On 3 March 1918, the Bolshevik government of Soviet Russia signed a separate peace treaty with the Central Powers in Brest-Litovsk, thus leaving the war and closing the Eastern Front. The Allies immediately organized an expedition intended to regroup the Imperial Russian Army and subdue the Bolshevik revolution. Several contingents of Allied troops deployed to Russia.
The British regiment landed in Arkhangelsk, on the far northern tip of the Russian coast on 2 August 1918, occupying the city and securing it as a base of operations for further actions. The city was of great importance, as it held many supplies sent by the Allies to support the last Russian offensive against the Germans in 1917. By the time British troops arrived, the supplies had been seized by the Bolsheviks, who engaged the Allies in combat almost immediately upon their arrival.
In September of 1918, a contingent of American troops was sent to Arkhangelsk in Siberia as a peacekeeping force, but they never saw combat, though some two hundred soldiers died from the cold or other causes. All operations in Russia conducted by the Allies were of an international character. Soldiers from different Allied countries were sent to aid the expedition or were already in Russia as part of the Entente war effort against Germany and Austro-Hungary. These included French, Belgian, Romanian, Greek, Polish, Canadian, Italian, Japanese, Czechoslovak, Yugoslav, and Australian soldiers.
With the fear of Communism spreading throughout Europe, the Allies quickly agreed to provide open support for the members of the Tsarist White Russian movement, which hoped to restore the Russian Empire.
As the First World War was coming to its end, the Allied attention shifted to the crisis in Russia. Some units, organized by volunteers and POWs from different ethnic backgrounds, were now stuck in the complicated conflict tearing Russia apart. The largest of these divisions was the Czechoslovak Legion, consisted of Czechs and Slovaks who refused to serve in, or deserted from, the Austro-Hungarian Army, in hopes of creating their own state after the war.
One of the main concerns of Allied expeditions was the extraction of forty thousand members of the Czech Legion, who, at the outbreak of the civil war, assumed control over the strategically vital Trans-Siberian railway. At first, a verbal non-aggression pact existed between the Bolsheviks and the Czech Legion, but in 1918, the Legion became deeply involved in the conflict, siding itself with the White Russians.
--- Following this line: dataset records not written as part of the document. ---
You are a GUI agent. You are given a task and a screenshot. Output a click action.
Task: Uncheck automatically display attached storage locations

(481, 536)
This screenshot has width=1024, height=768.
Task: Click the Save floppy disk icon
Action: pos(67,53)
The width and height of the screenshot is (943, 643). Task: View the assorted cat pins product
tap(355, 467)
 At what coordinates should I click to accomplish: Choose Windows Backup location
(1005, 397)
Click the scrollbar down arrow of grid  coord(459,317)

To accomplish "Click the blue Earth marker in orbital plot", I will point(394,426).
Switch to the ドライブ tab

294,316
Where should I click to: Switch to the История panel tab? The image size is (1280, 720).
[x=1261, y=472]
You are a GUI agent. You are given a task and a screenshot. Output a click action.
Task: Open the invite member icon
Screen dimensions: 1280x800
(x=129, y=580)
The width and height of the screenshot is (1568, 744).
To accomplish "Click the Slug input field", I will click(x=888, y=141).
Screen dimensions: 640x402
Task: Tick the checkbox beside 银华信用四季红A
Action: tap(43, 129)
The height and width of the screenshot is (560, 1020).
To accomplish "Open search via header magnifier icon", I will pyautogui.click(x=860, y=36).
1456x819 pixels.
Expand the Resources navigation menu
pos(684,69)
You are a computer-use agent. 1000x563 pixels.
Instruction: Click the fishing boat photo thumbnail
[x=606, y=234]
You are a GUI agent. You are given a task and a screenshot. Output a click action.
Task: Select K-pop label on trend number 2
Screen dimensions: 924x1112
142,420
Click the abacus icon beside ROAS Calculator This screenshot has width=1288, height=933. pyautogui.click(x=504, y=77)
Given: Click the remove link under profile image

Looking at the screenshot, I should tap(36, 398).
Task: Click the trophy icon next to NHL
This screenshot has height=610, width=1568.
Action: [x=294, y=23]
The American contingent, stationed in Arkhangelsk, was dubbed the Polar Bear Expedition due to the position of the city near the Arctic circle. The freezing weather added up to the nickname, as the soldiers faced extremely low temperatures. Elements of the 85th division were sent by General Pershing to aid the British in Arkhangelsk.
The main bulk of the American force was the 339th Infantry Regiment mostly from Detroit, Michigan.
There were also troops from the First Battalion of the 310th Engineers, plus a few other ancillary units from the 85th Division. The Americans arrived in Arkhangelsk one month after their British counterparts, and joined the fight as the British fought their way through to reach the remnants of the Czech Legion. A far-fetched objective was to restore the Eastern Front with the help of the Czechoslovaks and the White Russians as the war was still happening at that time.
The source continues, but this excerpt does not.